I just realized my posts are very abrupt, I'm in Kozak mode today, sorry  Have a great day!


----------



## Hemi45 (May 5, 2014)

I'm closest to Slippy. Presently, my family circumstances don't allow for me to cut and run so we'd make do the best we can here.


----------



## rice paddy daddy (Jul 17, 2012)

We have too much time and blood invested in our little farm. The only thing that would make me leave would be a Cat 4 or 5 hurricane.


----------



## dbitton (Oct 12, 2014)

Probably a little bit of everything! Good to keep options open I think... "Know when to hold em', and know when to fold em'"...


----------



## paraquack (Mar 1, 2013)

None of the above.


----------



## Chipper (Dec 22, 2012)

75% hunker down and 25% tactical.


----------



## CWOLDOJAX (Sep 5, 2013)

I'm leaning toward hunker downer. Toronto Girl is right there should be more options like self-reliant, homesteader, urban-commando wannabe, etc


----------



## Arklatex (May 24, 2014)

CWOLDOJAX said:


> I'm leaning toward hunker downer. Toronto Girl is right there should be more options like self-reliant, homesteader, urban-commando wannabe, etc


Those options are there in my eyes.
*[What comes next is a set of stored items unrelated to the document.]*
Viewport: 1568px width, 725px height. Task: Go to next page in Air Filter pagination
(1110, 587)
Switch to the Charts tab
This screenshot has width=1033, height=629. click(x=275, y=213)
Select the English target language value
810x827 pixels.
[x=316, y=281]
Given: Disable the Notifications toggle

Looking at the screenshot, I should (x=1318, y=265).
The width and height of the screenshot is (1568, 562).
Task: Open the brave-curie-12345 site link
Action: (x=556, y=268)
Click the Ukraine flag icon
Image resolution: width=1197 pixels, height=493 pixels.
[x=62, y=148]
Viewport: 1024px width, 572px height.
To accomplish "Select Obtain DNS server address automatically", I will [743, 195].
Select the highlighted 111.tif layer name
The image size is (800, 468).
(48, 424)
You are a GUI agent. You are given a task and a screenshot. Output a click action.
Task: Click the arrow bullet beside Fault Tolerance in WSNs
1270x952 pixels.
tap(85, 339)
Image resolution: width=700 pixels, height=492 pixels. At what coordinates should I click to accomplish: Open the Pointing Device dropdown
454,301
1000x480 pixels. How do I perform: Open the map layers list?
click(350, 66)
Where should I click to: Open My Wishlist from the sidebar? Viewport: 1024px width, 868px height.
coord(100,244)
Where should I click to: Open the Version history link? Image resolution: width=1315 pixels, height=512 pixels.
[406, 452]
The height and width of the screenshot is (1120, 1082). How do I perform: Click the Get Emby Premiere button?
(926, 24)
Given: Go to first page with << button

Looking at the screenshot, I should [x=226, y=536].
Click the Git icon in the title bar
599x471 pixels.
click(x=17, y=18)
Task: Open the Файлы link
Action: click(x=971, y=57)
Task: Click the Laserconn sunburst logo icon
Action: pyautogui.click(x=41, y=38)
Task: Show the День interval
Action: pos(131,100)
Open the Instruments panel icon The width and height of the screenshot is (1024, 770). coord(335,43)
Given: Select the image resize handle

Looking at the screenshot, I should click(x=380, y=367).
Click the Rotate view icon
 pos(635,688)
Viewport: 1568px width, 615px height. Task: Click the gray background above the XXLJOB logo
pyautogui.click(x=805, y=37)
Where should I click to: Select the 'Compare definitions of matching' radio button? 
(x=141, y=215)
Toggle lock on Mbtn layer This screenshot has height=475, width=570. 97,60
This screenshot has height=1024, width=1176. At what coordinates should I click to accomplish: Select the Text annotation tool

Self reliant homesteaders = hunker downer.
Urban commando wannabe = tacticool.


----------



## Arklatex (May 24, 2014)

I am the homeless tactical hunker downer survivalist.


----------



## CWOLDOJAX (Sep 5, 2013)

Arklatex said:


> Those options are there in my eyes. Self reliant homesteaders = hunker downer.
> Urban commando wannabe = tacticool.


Ok they were more inclusive categories, I see.


----------



## bigdogbuc (Mar 23, 2012)

I'm a Hunker Downer. Too many kids at home, and now that my oldest finally dumped the useless piece of shit douche bag boyfriend and moved back from Commiefornia, I have two very little ones here which make Buggin' Out a non-event...


----------



## oddapple (Dec 9, 2013)

"Of course they were lying"








"The Geeks are a Proud People!"


----------



## thepeartree (Aug 25, 2014)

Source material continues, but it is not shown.